■ **THE PROBLEM**:
Copy each of the following entries back without change.

Saved entries
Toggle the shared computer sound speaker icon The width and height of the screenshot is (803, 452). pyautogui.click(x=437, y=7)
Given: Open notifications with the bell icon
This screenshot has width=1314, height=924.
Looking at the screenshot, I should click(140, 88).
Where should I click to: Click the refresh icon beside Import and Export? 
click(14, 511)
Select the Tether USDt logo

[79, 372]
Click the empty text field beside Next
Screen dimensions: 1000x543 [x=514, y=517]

■ **FINISHED TASK**:
Toggle the shared computer sound speaker icon The width and height of the screenshot is (803, 452). pyautogui.click(x=437, y=7)
Given: Open notifications with the bell icon
This screenshot has width=1314, height=924.
Looking at the screenshot, I should click(140, 88).
Where should I click to: Click the refresh icon beside Import and Export? 
click(14, 511)
Select the Tether USDt logo

[79, 372]
Click the empty text field beside Next
Screen dimensions: 1000x543 [x=514, y=517]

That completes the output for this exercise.